Dit denken wordt nog eens versterkt als de Bijbel ons er telkens weer op wijst, dat deze samenleving en ons leven niet van blijvende aard zijn. Dit leven is slechts tijdelijk. Wij gaan naar een 'toekomende' samenleving.

Ons aardse goed komt zo, vanuit een gelovig zoeken naar het Koninkrijk Gods, op een tweede plaats te staan.

Arbeid

God heeft ons de opdracht gegeven in deze samenleving te arbeiden. Een teer punt in onze tijd van steeds meer dreigende werkloosheid, vooral ook onder onze jongeren. Een groot probleem. Toch moeten we blijven zeggen dat wij als Beelddragers Gods geroepen zijn te arbeiden. Het uitgangspunt vinden we hier in Genesis 2:15 waar staat, dat God de mens, die Hij geformeerd had, in het paradijs stelde en hem daar opdroeg dat paradijs te bebouwen. Zou de verwoestende zonde er ook de oorzaak niet van zijn dat een samenleving zo' n grote werkloosheid kent? Een samenleving schiet tekort als ze mensen geen gelegenheid geeft aan de plicht, die God ons oplegt om te arbeiden, te kunnen voldoen.

Aan de andere kant moeten we tegen elkaar zeggen dat we ook nu ons weer niet moeten gaan verschuilen in een soort lijdelijkheid.

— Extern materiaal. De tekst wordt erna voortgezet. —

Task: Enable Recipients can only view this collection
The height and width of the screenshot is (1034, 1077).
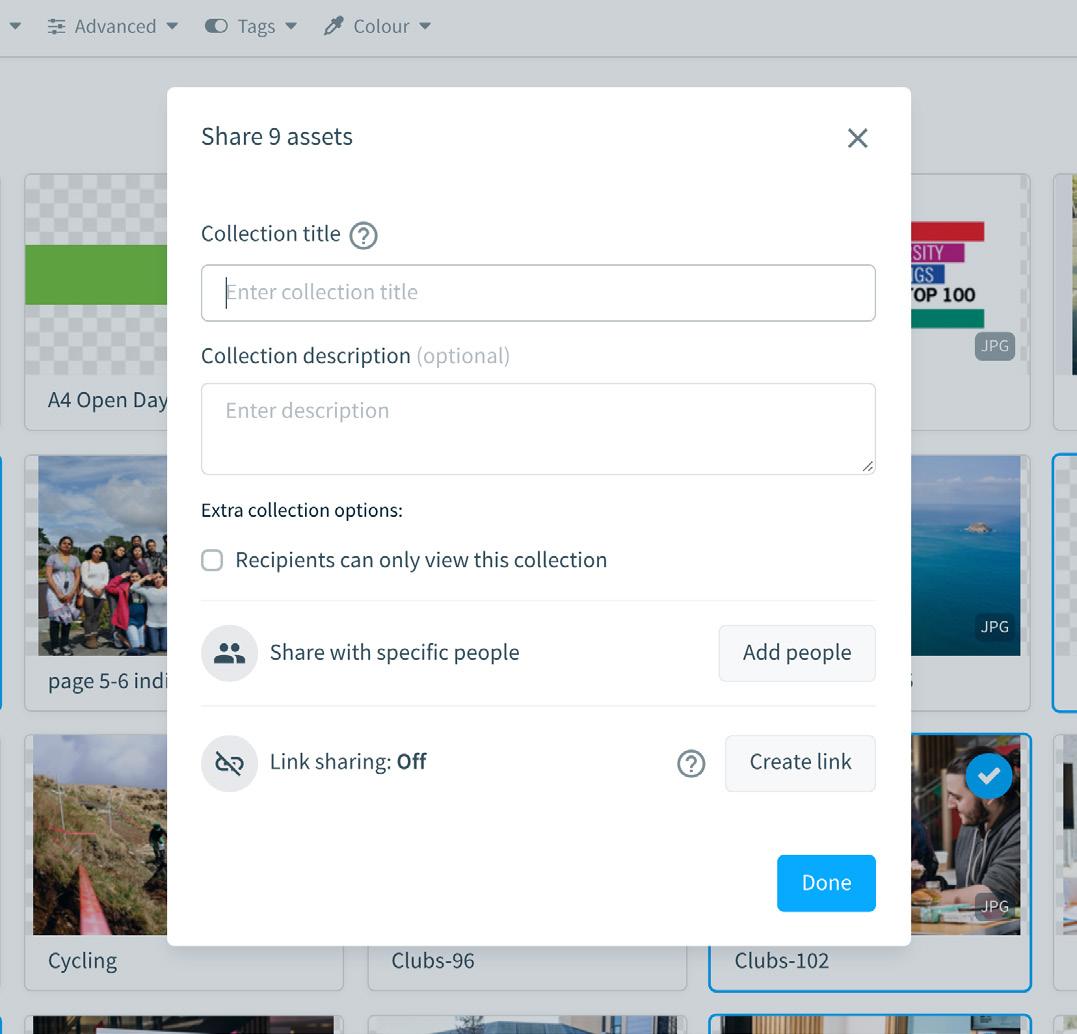Action: [212, 560]
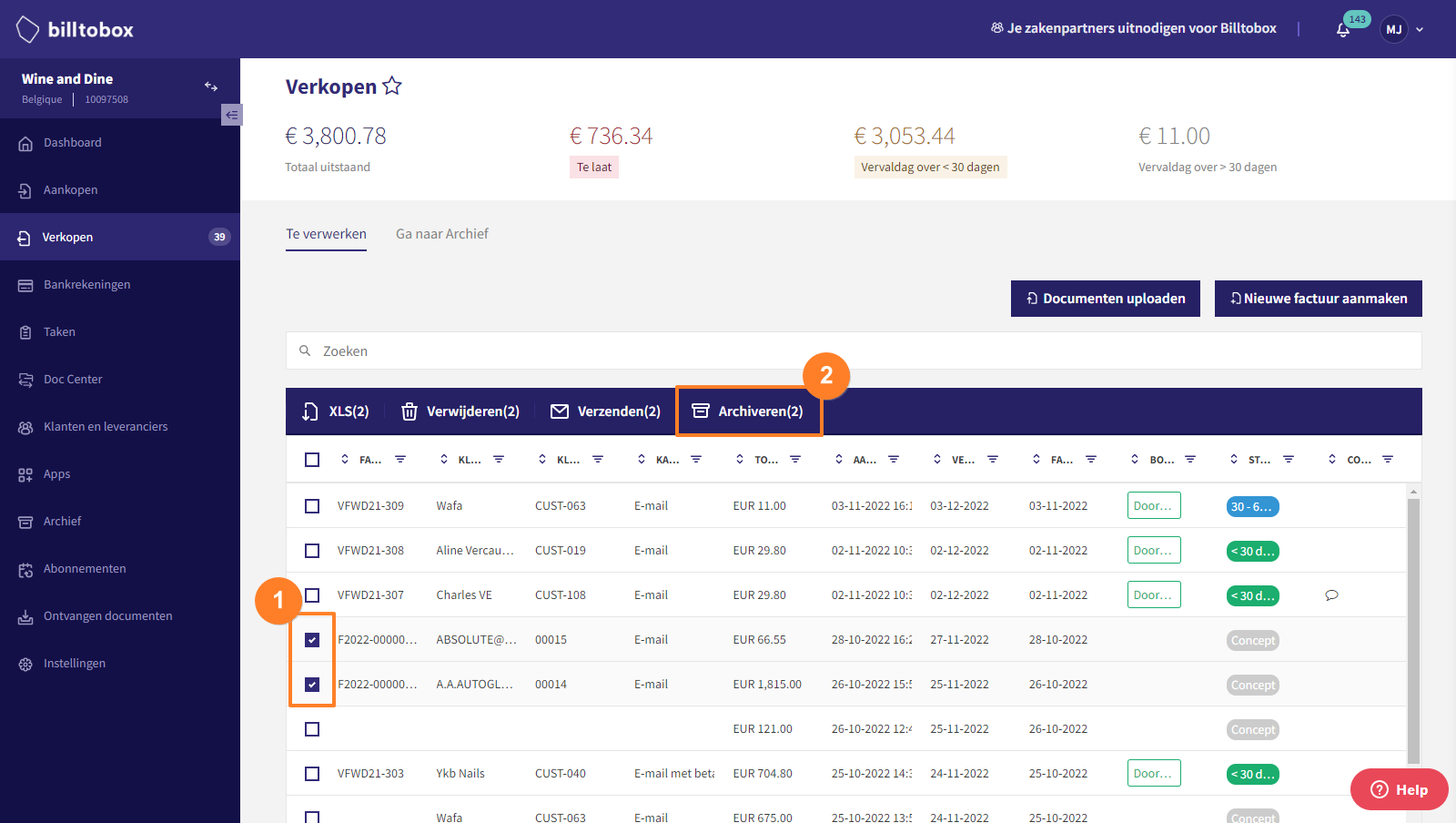The height and width of the screenshot is (823, 1456).
Task: Click the Verwijderen(2) trash icon
Action: [410, 412]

Arbeid hoeft niet altijd verricht te worden in een arbeidsovereenkomst. Laten we toch vooral proberen ons dienstbaar te maken in deze samenleving, hoe moeilijk dit ook is! De aarde bebouwen en bewaren..., met de talenten die ons gegeven zijn. Niet meer en niet minder! Het uiteindelijke product is niet zo belangrijk, immers God ziet niet aan wat voor ogen is. De manier waarop ons product tot stand is gekomen, daar gaat het om. Hebben wij de gaven, die we van God gekregen hebben, op de juiste wijze gebruikt? Of hebben we ze helemaal laten sluimeren?

Bewaren

De aarde bebouwen en bewaren..., ja ook bewaren. We hebben onze zorg te hebben over de schepping van de Heere God. Aandacht voor het milieu hoort óók bij onze levenshouding.

Het Beelddrager Gods zijn, tilt de mens boven alle materiële, sociale en economische omstandigheden uit. Al gaat het hem nog zo slecht, niemand en niets kan dit teniet doen: hij is en blijft schepsel Gods. Voor de wereld kan hij niets te betekenen hebben, voor God telt hij altijd als mens mee. Echt waardig voor God word je natuurlijk pas als je door het geloof in Christus een wedergeboren mens geworden bent.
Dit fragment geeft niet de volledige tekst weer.